Enid has an operation on her spine. George and Elizabeth have an awkward time in the waiting room because Liz knows about Robin. George tries to tell her it’s all over between him and Robin, but Liz doesn’t believe him because Jessica saw him at her house that day. Instead of mentioning this to George and asking what he was doing there, she just acts snotty and blows him off. Liz reluctantly agrees to meet Robin at Casey’s Place after school one day and Robin tells her the same thing George did, but the whole thing is too much for Liz’s sensibilities and she runs out. Robin sadly eats her sundae alone. She’s gained ten pounds in the ten days since the plane crash.

Jessica is excelling at her cooking class. She plans to make her parents a really amazing meal for their upcoming anniversary. She frequently gets lost in daydreams about being the good daughter and Liz forgetting the anniversary because of all the stuff going on with Enid. Jessica finds out Jean-Pierre is married, and then claims she wasn’t that into him anyway. In other Wakefield news, Alice will be getting a new car, so the Fiat will belong solely to the twins. Hooray for teenagers getting free cars for no reason!

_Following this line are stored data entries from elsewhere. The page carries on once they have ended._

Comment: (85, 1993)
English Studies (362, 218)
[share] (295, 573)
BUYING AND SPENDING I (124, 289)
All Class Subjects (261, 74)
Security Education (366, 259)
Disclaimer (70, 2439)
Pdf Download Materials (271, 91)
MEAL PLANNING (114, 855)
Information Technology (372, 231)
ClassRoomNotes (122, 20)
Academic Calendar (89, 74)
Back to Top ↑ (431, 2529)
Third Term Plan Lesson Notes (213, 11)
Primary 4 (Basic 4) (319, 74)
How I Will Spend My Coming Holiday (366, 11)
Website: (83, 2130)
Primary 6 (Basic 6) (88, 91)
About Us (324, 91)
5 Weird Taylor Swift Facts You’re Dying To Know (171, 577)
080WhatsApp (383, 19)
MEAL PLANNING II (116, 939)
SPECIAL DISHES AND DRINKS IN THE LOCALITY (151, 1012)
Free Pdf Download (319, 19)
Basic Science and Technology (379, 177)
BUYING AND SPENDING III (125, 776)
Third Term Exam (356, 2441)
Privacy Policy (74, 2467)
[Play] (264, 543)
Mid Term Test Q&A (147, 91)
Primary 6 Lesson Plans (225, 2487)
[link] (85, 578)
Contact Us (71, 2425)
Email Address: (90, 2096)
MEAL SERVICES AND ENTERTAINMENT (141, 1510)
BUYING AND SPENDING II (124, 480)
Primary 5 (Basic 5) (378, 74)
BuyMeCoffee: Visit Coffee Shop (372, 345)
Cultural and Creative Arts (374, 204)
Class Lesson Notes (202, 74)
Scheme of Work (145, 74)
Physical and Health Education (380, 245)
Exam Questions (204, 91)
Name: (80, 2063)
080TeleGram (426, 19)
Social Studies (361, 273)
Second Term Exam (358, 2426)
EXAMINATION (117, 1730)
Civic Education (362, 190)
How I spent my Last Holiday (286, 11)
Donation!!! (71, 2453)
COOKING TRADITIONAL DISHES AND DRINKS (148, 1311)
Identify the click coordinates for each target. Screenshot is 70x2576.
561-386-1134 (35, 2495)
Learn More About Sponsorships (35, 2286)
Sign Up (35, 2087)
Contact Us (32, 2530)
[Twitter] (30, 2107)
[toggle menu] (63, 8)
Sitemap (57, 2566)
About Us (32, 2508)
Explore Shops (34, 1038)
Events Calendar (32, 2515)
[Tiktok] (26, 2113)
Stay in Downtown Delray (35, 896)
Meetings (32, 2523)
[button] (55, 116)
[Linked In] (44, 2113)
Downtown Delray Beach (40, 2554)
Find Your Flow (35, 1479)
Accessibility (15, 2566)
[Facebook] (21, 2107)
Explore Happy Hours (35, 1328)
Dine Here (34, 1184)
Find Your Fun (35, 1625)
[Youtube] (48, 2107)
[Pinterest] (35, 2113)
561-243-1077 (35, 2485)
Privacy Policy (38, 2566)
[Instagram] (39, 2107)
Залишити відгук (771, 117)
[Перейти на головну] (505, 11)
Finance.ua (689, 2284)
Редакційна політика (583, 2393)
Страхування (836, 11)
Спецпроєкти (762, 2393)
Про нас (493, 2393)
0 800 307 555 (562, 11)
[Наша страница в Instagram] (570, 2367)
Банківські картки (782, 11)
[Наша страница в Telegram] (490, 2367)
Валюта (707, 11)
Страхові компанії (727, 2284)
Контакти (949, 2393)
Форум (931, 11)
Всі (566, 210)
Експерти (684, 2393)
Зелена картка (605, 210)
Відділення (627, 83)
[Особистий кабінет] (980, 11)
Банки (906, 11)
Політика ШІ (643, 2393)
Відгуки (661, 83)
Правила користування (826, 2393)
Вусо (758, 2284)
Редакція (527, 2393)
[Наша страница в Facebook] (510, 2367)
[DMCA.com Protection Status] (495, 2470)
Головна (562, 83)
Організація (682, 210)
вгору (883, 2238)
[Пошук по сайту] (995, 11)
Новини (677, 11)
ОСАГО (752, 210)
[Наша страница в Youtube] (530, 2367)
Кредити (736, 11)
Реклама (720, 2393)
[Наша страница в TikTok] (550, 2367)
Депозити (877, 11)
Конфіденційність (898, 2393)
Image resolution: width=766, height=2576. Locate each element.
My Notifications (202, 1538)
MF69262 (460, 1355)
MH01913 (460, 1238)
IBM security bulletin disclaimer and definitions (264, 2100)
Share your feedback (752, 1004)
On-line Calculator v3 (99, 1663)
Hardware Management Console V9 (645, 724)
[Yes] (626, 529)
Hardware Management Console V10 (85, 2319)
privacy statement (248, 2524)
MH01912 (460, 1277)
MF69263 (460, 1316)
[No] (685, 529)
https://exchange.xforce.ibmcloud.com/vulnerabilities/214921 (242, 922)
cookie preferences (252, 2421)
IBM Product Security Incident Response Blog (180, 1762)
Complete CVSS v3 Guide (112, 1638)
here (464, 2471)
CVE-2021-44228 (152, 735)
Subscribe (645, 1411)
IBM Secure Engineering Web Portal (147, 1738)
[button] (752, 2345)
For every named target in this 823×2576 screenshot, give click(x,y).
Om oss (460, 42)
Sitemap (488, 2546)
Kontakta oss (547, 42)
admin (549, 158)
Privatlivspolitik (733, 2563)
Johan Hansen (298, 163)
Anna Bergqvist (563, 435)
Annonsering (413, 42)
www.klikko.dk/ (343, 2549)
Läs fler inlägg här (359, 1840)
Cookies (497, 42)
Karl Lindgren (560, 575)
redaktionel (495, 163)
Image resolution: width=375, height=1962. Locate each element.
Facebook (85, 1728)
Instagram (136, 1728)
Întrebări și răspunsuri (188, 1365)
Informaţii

Enid, who gets very little face time considering this book is supposed to be about her, gets half a chapter dedicated to how upset she is. She feels like she’s losing George, though she doesn’t know why. Without his love, she doesn’t think she’ll ever be able to walk again. UGH.

The night of the big dance arrives. Jessica goes with Ken Matthews instead of Jean-Pierre, but did you really think you were going to get him to go to a high school dance anyway, Jess? Mr. Collins dances with Ms. Dalton and everyone cares for some reason. Jessica disapproves of Robin’s date, some guy she managed to scrounge up at the last minute, and also of Enid showing up in a wheelchair because, like, “who goes to a dance in a wheelchair?”

Enid feels bad for not being able to dance with George so she tells him to go ask someone to dance. Idiot George asks Robin. Enid can totally tell from the way they’re dancing that they’re in love and confronts George about it. He gets all flustered and doesn’t deny it and Enid makes him take her home. Liz goes to see Enid a couple days later and finds her acting all weird and denying anything ever happened at the dance.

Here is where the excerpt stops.